Dampak Kasus Manipulasi data dalam pelaporan keuangan PT KAI tahun 2005, dalam laporan kinerja keuangan yang diterbitkan, perusahaan mengumumkan bahwa keuntungan sebesar Rp 60,90 Milyar telah diraih. Padahal sebenarnya perusahaan menderita kerugian sebesar RP 69,3 Milyar. Kerugian ini terjadi karena PT Kereta Api telah tiga tahun tidak menagih pendapatan. Padahal berdasarkan standar akuntansi keuangan, perusahaan tidak dapat dikelompokkan dalam bentuk pendapatan atau asset. Dengan demikian, kekeliruan dalam pencatatan tansaksi atau perubahan keuangan telah terjadi selama tahun 2005. Penurunan milai persediaan suku cadang dan perlengkapan sebesar Rp 24 Milyar yang diketahui pada saat dilakukan investasinya tahun 2002 diakui manajemen PT KAI sebagai kerugian secara bertahap selama lima tahun. Berdasarkan uraian diatas bahwa kasus PT KAI di atas berasal dari pembukuan yang tidak sesuai dengan standar yang telah ditetapkan. Kesalahan tersebut dikarenakan tidak menguasai prinsip akuntasi yang berlaku umum dan dapat menyebabkan masalah yang sangat menyesatkan bagi para pengguna laporan keuangan. Hal tersebut menunjukkan bahwa rendahnya kualitas laporan keuangan PT KAI Tbk yang disebabkan karena pencatatan yang tidak sesuai dan kurang menguasai prinsip-prinsip akuntansi, serta menunjukkan lemahnya Good Corporate Governance. Solusi dan Rekomendasi Ada beberapa hal yang dapat dilakukan perusahaan agar kecurangan seperti ini bisa diantisipasi yakni : 1. Menerapkan Good Corporate goernance (GCG) 2. Harus ada upaya untuk membenarkan kesalahan tahun-tahun lalu, karena konsistensi yang salah tidak boleh dipertahankan. 3. Komite Audit tidak berbicara kepada publik, karena esensinya Komite Audit adalah organ Dewan Komisaris sehingga pendapat dan masukan Komite Audit harus disampaikan kepada Dewan Komisaris. 4. Komite Audit berperan aktif dalam mengkoordinasikan seluruh tahapan proses auditing. 5. Manajemen menyusun laporan keuangan secara tepat waktu, akurat dan full disclosure. 6. Memperbaiki komunikasi antara auditor dengan pihak-pihak yang berinteraksi, yaitu manajemen, Komite Audit, dan auditor intern.  7. Membangun pengawasan yang efektif di tubuh perusahaan.

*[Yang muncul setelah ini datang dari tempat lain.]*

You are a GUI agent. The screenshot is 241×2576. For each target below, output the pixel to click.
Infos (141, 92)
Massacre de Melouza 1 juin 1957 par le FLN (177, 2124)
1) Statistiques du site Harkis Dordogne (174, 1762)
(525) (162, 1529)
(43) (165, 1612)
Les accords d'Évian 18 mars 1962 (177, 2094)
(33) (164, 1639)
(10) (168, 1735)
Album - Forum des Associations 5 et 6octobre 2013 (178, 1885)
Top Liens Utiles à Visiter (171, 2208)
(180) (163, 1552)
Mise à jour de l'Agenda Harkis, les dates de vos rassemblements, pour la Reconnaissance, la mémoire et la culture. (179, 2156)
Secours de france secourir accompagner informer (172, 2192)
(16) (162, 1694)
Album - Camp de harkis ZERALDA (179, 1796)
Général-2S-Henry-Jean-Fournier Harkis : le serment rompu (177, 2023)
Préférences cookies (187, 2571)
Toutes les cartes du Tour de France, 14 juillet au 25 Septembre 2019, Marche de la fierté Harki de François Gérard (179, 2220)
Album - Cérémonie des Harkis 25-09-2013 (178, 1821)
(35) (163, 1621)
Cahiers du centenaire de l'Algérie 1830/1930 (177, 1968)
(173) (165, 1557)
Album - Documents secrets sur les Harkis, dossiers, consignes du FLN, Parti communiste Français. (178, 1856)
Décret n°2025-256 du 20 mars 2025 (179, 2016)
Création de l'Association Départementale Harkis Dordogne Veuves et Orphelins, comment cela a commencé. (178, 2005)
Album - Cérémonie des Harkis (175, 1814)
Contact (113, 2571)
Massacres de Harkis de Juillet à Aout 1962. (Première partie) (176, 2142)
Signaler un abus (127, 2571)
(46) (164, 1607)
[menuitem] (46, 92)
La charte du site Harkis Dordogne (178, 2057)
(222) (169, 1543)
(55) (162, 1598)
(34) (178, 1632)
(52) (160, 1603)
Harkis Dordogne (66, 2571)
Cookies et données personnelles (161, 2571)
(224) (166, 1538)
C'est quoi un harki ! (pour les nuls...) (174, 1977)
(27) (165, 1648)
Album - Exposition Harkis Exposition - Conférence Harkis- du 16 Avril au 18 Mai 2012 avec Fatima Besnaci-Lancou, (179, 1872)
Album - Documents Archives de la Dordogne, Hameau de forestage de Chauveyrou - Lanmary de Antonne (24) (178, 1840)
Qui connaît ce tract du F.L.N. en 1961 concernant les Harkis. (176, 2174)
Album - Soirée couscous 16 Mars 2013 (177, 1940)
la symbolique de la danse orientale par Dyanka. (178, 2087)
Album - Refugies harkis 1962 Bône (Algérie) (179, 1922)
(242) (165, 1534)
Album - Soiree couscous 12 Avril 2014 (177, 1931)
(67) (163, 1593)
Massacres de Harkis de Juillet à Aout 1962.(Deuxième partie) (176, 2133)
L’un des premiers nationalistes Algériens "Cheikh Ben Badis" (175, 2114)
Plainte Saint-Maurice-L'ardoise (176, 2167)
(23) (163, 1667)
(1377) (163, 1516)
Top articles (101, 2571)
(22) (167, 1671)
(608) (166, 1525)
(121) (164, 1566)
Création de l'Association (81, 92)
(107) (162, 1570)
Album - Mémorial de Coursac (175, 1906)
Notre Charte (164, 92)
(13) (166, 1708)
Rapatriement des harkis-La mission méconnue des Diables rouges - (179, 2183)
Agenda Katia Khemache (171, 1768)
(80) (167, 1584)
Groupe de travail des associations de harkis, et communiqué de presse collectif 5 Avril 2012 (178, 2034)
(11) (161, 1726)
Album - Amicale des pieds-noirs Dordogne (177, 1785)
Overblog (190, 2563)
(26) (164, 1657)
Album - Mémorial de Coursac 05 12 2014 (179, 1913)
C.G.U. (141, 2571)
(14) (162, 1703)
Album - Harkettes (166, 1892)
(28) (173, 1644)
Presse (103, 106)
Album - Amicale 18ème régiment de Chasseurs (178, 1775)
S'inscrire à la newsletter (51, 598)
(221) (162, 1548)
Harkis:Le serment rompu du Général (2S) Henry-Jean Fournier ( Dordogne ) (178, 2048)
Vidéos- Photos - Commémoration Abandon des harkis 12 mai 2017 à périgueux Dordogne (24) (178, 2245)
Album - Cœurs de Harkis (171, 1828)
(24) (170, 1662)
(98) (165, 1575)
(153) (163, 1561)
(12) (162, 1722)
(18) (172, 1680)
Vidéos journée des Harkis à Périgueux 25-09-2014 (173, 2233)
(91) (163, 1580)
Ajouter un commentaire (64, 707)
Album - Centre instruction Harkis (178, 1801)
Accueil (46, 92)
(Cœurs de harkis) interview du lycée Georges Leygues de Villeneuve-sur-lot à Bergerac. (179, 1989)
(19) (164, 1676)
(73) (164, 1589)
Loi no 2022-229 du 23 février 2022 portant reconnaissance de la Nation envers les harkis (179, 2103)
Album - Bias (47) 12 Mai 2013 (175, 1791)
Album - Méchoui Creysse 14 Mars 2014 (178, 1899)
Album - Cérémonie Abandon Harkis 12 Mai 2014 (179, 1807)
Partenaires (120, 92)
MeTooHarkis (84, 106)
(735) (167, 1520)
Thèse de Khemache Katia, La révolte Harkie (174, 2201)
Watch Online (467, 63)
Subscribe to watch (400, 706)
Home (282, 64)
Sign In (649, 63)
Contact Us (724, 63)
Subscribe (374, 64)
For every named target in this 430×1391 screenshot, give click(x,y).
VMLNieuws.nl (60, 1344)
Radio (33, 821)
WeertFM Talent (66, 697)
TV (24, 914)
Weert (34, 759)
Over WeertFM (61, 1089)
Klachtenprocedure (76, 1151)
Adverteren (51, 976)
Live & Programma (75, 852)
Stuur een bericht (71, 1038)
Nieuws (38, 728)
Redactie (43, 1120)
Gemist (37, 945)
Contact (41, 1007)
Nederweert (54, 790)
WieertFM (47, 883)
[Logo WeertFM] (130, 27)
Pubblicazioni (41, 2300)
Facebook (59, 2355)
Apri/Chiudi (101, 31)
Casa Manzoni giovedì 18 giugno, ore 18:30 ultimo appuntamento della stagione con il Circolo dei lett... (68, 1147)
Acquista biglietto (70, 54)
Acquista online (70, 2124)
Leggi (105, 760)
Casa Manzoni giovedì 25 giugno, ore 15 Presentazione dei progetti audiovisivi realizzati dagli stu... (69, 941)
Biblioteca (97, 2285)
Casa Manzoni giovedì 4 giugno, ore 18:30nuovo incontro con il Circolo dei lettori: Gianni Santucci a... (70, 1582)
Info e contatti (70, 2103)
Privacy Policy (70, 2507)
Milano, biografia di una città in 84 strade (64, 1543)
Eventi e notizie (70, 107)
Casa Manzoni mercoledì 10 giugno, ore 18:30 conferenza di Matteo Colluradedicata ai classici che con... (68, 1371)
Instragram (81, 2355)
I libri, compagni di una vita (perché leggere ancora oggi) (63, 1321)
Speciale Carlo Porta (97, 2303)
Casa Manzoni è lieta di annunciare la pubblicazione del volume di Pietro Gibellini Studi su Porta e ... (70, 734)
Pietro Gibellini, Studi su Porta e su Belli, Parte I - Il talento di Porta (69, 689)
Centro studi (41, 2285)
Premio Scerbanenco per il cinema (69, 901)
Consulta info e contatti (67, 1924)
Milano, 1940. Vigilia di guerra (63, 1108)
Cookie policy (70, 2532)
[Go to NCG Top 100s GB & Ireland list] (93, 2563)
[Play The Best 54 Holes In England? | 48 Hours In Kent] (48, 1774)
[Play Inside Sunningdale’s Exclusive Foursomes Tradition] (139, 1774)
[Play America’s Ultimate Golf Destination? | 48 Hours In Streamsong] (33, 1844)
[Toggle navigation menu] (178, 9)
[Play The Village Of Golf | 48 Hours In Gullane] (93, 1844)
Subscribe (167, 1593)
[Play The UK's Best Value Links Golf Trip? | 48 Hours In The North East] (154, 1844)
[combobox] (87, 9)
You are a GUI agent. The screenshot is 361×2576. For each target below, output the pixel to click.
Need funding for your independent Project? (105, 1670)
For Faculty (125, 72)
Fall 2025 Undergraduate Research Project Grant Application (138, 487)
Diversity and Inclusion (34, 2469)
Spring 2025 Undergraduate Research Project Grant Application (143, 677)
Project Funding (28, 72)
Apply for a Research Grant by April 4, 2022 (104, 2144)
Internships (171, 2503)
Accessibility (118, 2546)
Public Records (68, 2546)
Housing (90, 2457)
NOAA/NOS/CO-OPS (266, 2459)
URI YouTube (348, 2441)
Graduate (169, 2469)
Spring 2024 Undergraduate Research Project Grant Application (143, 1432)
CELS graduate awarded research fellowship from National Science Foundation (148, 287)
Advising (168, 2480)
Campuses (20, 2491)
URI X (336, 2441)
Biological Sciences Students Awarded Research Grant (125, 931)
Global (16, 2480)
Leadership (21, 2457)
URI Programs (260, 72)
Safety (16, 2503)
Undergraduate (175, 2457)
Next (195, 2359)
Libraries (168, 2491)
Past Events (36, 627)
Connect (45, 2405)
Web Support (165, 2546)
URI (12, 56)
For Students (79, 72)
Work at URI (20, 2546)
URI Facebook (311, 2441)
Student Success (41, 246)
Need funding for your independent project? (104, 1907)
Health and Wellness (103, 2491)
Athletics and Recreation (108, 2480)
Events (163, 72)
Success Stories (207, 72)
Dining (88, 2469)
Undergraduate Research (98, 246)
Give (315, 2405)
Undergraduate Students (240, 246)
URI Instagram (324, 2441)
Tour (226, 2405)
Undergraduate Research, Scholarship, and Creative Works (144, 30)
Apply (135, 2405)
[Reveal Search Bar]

8. Perbaikan sistem akuntansi dan konsistensi penerapan Prinsip Akuntansi yang Berlaku Umum di perusahaan. 9. Memilih auditor yang benar-benar kompeten dan profesional. Dari kasus tersebut solusi dan rekomendasi yang kami sarankan, antara lain : 1. Dewan Komisaris merupakan suatu dewan, sehingga akan sangat ideal apabila Dewan Komisaris mempunyai satu orang juru bicara yang mengatsanamakan seluruh Dewan Komisaris sehingga Dewan komisaris memiliki satu suara Namun demikian bukan berarti tidak diperkenankan adanya perbedaan pendapat dalam Dewan Komisaris. Perbedaan pendapat diakomodir dengan jelas dalam dissenting opinion yang harus dicatat dalam risalah rapat. Untuk itulah perlunya kebijaksanaan (wisdom) dari anggota Dewan Komisaris untuk memilah-milah informasi apa saja yang merupakan public domain dan informasi yang merupakan private domain. Hal ini terkait dengan pelaksanaan prinsip GCG yaitu transparansi, karena transparansi bukan berarti memberikan seluruh informasi perusahaan kepada semua orang, namun harus tepat sasaran dan memberikan nilai tambah bagi perusahaan. 2. Sesuai dengan SA 380, Komunikasi Auditor Eksternal dengan Komite Audit merupakan faktor yang sangat menentukan dalam proses audit suatu perusahaan. Kasus PT. Kereta Api merupakan cerminan bahwa komunikasi yang intens antara Auditor Eksternal dengan Komite Audit sangat diperlukan. Kendala komunikasi yang dihadapi pada kasus PT. Kereta Api salah satunya dipicu oleh adanya pergantian anggota Komite Audit pada saat pelaksanaan audit. Auditor eksternal mengalami hambatan karena terdapat kekosongan beberapa bulan sebelum anggota Komite Audit yang baru diangkat. 3. Komunikasi antara Komite Audit dengan Internal Auditor yang belum tercipta dengan baik merupakan salah satu faktor yang turut memiliki andil dalam memicu kasus ini. Sebagaimana diketahui bersama bahwa Komite Audit sangat mengandalkan Internal Auditor dalam menjalankan tugasnya untuk mengetahui berbagai hal yang terjadi dalam operasional perusahaan. Sebagai ilustrasi mengenai kurangnya komunikasi antara Komite Audit dan Auditor Internal, sejak Komite Audit aktif September 2005, sampai dengan saat ini belum pernah satu kalipun terjadi komunikasi antara Komite Audit dengan Auditor Internal untuk proses audit tahun buku 2006.